The solution? Nurse-Family Partnership launched a more user-friendly, mobile-enabled platform for recording data from visits. The data is now easier to collect and easier to use for everyone involved.
How does your organization gather data? Is it easy for both end-users and your employees to collect it? Once it is gathered, is it easy to put use for your strategic goals?
Second Big Change: New Services
As Nurse-Family Partnership learned more about the moms they served and what they wanted and needed, they realized they needed to update how they got moms to join the program.
For many years, the organization had dropped off flyers at WIC offices and churches. They got referrals from public assistance and community programs. But when they learned more about their end-users, they realized they could reach moms on Facebook, Instagram, the music-streaming site Pandora, and pregnancy apps. The organization started buying targeted ads on social media.
As well, moms liked meeting in person with nurses, but they also wanted to be able to meet virtually using tools like FaceTime and Skype.
Nurse-Family Partnership made their services more accessible using technology by learning more about their client base.
Where do your end-users spend their time? Are there barriers for them that could be overcome by new technological solutions?
Third Big Change: Business Strategy
Nurses worked with moms and children until the children turned two. But feedback from moms suggested that outcomes might be better for children if the relationship between families and the organization lasted longer. So Nurse-Famly Partnership changed their model to create lifelong affiliations for moms. “NFP alumni receive invitations to participate in local and national events, access to resources for their families, and an opportunity to join a Facebook group to connect with other NFP alumni as long as they choose to remain involved,” according to Daidone and Samuels.

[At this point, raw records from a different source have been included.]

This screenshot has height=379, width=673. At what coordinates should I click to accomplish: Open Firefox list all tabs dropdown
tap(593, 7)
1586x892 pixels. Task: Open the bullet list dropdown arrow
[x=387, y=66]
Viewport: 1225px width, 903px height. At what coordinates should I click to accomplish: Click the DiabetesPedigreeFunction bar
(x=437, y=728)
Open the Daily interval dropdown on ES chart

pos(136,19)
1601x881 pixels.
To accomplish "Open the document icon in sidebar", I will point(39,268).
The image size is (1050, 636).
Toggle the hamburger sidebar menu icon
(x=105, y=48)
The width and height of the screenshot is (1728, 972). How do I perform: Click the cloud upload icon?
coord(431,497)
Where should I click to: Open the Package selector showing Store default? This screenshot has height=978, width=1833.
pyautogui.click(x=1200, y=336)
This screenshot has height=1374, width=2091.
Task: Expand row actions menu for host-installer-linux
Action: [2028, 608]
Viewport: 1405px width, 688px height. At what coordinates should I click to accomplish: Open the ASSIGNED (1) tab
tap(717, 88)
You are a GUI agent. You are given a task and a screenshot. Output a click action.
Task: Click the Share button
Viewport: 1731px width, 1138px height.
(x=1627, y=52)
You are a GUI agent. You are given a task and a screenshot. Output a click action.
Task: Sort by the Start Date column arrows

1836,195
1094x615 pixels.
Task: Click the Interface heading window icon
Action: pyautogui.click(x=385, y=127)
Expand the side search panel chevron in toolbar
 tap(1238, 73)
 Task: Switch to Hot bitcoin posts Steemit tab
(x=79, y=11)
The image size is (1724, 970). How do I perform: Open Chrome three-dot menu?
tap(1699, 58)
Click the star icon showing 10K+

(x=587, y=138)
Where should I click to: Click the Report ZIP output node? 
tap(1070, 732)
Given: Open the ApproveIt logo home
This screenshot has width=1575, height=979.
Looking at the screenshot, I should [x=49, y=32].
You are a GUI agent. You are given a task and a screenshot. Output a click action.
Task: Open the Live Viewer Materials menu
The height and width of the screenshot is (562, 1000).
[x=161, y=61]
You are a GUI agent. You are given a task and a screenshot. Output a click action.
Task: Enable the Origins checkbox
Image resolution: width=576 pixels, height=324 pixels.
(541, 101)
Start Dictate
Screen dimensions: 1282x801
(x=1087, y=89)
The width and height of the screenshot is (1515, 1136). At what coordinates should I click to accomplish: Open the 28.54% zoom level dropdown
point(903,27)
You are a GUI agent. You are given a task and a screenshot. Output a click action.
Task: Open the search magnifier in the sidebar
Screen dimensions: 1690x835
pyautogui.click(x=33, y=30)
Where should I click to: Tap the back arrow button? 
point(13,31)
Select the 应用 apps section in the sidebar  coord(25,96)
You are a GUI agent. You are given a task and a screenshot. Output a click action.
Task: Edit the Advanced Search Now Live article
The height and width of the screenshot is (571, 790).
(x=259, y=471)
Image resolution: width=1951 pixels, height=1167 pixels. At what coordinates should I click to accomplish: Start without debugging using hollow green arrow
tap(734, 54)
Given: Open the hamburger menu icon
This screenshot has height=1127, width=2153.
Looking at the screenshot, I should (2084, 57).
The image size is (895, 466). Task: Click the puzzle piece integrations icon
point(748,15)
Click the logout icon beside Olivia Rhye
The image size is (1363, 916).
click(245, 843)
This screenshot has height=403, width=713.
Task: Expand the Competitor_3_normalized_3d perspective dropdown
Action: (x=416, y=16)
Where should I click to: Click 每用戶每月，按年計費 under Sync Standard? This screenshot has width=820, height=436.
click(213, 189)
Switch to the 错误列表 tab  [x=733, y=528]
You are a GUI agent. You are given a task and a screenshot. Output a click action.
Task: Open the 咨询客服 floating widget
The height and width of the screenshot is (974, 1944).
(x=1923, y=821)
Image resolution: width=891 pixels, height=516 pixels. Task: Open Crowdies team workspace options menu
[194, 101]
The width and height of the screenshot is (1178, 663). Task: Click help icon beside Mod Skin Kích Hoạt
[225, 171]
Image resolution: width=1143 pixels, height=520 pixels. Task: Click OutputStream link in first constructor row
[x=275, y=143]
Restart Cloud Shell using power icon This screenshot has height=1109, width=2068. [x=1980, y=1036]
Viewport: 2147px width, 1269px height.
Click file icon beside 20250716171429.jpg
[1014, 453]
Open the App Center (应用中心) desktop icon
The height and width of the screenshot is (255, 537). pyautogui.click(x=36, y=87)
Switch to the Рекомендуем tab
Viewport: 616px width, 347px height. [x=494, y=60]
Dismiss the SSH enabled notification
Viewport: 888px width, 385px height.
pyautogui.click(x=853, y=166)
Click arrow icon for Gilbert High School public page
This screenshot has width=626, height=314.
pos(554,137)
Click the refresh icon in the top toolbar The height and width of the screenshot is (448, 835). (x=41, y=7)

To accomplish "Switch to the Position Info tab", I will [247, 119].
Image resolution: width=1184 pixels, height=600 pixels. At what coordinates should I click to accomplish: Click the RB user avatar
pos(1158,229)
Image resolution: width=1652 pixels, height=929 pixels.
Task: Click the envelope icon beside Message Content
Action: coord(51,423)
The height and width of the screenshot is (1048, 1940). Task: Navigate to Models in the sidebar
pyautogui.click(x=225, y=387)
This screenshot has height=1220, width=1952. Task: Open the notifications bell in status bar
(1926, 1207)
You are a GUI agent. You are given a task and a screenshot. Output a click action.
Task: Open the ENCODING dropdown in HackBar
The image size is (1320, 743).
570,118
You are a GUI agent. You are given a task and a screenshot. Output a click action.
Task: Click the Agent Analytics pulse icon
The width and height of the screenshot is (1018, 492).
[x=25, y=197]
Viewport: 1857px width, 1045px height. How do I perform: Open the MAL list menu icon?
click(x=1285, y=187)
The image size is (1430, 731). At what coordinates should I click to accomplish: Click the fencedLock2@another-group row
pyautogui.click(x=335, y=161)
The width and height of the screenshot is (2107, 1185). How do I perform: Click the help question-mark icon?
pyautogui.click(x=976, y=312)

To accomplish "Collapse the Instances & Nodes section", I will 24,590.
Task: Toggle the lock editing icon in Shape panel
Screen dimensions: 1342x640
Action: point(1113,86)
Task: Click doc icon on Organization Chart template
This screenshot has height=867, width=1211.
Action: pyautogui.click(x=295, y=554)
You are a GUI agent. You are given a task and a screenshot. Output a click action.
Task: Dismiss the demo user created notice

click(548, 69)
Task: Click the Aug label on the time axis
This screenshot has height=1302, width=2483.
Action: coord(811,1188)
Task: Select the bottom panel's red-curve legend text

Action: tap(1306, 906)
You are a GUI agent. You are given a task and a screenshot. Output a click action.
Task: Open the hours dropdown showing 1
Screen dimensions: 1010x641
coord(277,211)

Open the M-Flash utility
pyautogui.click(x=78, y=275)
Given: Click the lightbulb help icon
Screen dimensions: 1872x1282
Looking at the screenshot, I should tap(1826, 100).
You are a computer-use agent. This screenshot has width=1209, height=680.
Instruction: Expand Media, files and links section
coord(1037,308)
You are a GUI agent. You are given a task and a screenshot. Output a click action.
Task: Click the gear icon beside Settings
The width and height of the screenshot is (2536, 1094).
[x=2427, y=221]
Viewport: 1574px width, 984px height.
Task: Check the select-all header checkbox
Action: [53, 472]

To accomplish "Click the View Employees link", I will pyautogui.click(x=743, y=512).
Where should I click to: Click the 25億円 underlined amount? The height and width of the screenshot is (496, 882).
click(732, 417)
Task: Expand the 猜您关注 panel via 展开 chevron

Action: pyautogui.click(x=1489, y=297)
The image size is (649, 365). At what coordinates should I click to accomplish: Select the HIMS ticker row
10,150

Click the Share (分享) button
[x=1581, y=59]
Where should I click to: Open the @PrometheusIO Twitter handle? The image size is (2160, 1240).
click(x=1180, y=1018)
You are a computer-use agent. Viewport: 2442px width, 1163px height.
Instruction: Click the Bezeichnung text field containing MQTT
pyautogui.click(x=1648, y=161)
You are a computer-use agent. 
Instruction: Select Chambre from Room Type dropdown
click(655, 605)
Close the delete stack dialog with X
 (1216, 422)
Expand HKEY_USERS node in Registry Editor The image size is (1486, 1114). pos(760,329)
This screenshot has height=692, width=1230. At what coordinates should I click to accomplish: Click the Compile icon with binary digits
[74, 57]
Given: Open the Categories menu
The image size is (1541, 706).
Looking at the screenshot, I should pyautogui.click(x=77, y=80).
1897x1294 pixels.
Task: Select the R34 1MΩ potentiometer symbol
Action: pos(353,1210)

Feedback also changed how Nurse-Family Partnership communicated with donors. Through surveys, they learned that donors cared deeply about breaking cycles of intergenerational poverty. Though this had long been a goal of Nurse-Family Partnership, the organization hadn’t used it much in the narrative it told about its work.
Do you ask your end-users about how your organization might better, or more profoundly, influence their lives? Have you checked how well your messaging aligns with what your donors care about?
“Institutionalizing feedback can provide the innovation engine for any nonprofit, changing its culture for the better,” write Daidone and Samuels. In a rapidly changing world, organizations must change continuously to stay relevant and provide the best services possible. End-user feedback is a great way to catalyze that change.